» YOUR INSTRUCTIONS: Figure out how many lines in the records below hold the string "will". That number alone is the answer.
################
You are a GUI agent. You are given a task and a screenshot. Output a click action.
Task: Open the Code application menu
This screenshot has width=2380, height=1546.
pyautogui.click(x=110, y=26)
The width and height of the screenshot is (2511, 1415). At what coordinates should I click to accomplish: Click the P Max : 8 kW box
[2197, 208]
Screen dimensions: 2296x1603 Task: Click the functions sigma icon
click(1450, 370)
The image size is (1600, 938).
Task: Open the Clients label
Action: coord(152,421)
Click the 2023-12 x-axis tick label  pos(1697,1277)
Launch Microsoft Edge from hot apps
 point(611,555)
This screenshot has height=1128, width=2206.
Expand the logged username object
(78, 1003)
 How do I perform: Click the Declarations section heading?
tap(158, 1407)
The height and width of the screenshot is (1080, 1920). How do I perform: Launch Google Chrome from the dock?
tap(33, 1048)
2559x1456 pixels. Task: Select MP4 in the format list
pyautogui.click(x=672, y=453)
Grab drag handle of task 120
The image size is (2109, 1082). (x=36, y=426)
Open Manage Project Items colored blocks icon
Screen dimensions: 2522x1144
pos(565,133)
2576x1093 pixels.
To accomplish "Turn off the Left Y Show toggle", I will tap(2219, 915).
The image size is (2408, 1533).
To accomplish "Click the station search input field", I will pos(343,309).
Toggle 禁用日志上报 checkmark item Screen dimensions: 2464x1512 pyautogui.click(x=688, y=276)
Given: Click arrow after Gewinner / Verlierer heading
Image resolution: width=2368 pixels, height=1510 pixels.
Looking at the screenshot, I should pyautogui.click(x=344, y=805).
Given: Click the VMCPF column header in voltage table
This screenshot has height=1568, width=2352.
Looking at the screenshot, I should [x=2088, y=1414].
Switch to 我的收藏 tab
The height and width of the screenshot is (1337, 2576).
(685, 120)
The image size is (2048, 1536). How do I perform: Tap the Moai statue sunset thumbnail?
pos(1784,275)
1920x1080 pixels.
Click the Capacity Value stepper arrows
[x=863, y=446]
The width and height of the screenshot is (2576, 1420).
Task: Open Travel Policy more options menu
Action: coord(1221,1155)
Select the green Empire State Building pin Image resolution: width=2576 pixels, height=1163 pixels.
################
» THE COMPLETED TASK: 2